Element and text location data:

•••••

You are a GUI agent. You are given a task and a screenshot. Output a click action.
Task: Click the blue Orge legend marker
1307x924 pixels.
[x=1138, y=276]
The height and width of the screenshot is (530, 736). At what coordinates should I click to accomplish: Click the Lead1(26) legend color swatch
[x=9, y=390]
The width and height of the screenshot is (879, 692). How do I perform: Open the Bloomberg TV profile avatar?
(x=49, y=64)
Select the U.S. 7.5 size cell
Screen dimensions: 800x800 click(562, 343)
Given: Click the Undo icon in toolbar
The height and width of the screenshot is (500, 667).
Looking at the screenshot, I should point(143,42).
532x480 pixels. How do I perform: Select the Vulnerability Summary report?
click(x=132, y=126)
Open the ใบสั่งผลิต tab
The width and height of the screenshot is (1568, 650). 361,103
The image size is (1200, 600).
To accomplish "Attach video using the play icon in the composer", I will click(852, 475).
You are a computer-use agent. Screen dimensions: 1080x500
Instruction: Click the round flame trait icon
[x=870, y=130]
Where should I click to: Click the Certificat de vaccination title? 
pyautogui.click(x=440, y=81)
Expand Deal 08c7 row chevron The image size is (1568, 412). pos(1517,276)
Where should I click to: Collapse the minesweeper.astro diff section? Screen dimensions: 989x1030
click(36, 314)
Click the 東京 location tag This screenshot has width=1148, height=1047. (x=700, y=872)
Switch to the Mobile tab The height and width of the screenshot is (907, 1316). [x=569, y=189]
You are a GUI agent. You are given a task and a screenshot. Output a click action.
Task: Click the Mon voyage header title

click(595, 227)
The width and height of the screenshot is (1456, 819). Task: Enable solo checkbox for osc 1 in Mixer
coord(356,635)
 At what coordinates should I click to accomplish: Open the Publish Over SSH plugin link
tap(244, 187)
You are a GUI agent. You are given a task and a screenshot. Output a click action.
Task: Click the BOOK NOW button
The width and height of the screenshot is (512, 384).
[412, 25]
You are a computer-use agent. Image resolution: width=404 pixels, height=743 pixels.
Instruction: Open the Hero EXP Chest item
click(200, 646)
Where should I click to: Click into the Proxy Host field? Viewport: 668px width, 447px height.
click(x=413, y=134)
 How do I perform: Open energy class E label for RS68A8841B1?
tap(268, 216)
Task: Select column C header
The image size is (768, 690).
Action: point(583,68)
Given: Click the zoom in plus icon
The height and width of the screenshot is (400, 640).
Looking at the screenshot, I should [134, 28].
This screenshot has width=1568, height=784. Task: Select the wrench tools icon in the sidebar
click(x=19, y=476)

•••••

__WHAT THIS TASK INVOLVES__.
How many lines of the material above contain the string "pixels"? Reply with the number only.

__FULL ANSWER__.
3